How to access the last element in a Pandas series?

For select last value need Series.iloc or Series.iat, because df['col1'] return Series:

print (df['col1'].iloc[-1])
3
print (df['col1'].iat[-1])
3

Or convert Series to numpy array and select last:

print (df['col1'].values[-1])
3

Or use DataFrame.iloc or DataFrame.iat - but is necessary position of column by Index.get_loc:

print (df.iloc[-1, df.columns.get_loc('col1')])
3
print (df.iat[-1, df.columns.get_loc('col1')])
3

Or is possible use last value of index (necessary not duplicated) and select by DataFrame.loc:

print (df.loc[df.index[-1], 'col1'])
3

To take last through values is the most quick way:

%timeit df['code'].values[-1].   )

5.58 µs ± 985 ns per loop (mean ± std. dev. of 7 runs, 100000 loops each)

%timeit df.loc[df.index[-1], 'code']

12 µs ± 2.71 µs per loop (mean ± std. dev. of 7 runs, 100000 loops each)

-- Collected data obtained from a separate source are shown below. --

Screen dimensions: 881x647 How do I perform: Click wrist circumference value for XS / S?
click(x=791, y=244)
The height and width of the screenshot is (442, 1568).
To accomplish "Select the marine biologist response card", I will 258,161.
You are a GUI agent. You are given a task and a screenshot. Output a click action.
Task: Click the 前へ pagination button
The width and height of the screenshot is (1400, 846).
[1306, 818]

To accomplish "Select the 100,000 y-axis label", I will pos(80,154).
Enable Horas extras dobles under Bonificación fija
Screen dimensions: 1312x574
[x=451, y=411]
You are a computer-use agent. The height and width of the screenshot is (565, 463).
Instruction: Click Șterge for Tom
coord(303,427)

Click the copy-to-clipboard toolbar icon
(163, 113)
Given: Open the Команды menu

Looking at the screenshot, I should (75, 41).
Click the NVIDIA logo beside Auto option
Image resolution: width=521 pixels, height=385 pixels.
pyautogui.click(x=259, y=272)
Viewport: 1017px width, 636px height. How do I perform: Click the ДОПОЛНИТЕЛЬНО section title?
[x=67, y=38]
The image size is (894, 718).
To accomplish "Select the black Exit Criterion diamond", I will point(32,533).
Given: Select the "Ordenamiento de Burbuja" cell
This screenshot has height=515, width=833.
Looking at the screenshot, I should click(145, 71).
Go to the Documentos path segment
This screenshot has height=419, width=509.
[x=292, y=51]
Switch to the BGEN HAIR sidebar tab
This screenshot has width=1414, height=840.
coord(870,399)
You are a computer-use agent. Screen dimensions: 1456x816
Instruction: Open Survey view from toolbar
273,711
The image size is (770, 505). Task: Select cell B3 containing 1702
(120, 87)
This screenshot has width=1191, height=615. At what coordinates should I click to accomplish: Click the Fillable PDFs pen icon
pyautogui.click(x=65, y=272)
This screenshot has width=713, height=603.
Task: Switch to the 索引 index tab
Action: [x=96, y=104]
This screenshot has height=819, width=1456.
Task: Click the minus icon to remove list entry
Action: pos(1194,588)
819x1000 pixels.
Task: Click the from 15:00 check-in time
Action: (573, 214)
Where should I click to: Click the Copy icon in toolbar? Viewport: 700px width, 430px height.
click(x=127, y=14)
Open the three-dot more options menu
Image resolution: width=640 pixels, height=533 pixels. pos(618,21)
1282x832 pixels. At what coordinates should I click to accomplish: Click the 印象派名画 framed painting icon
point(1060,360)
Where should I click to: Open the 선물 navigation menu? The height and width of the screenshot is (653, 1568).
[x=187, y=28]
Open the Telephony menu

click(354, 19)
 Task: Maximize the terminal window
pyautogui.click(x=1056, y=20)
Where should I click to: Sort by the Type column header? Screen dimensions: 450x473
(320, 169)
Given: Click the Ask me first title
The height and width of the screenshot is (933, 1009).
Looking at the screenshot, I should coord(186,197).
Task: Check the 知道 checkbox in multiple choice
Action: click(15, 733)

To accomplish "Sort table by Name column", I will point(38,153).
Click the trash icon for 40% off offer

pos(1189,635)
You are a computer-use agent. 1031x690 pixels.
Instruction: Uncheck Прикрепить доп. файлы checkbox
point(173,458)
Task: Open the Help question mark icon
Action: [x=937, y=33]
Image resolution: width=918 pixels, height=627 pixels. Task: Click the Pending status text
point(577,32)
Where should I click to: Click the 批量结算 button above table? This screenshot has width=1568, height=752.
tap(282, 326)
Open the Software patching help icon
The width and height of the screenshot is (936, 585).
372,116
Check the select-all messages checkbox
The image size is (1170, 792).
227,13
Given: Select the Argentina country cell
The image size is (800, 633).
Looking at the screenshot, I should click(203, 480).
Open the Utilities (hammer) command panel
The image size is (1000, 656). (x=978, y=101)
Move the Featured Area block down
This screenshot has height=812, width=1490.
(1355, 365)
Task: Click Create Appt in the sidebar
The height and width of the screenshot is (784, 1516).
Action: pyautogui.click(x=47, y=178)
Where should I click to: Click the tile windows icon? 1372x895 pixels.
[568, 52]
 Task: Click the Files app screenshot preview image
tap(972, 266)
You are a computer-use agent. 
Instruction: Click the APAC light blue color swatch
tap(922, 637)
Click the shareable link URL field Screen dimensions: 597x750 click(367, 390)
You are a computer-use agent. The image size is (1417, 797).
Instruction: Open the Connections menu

%timeit df['code'].iat[-1]

5.71 µs ± 896 ns per loop (mean ± std. dev. of 7 runs, 100000 loops each)

%timeit df['code'].tail(1).item()

36 µs ± 3.23 µs per loop (mean ± std. dev. of 7 runs, 10000 loops each)

%timeit df.iloc[-1, df.columns.get_loc('code')]

33.7 µs ± 5.23 µs per loop (mean ± std. dev. of 7 runs, 10000 loops each)

%timeit df['code'].iloc[-1]

8.08 µs ± 496 ns per loop (mean ± std. dev. of 7 runs, 100000 loops each)


Alternatively you can use take:

In [6]: df['col1'].take([-1]).item()
Out[6]: 3

You can also use tail:

print(df['col1'].tail(1).item())

Output:

3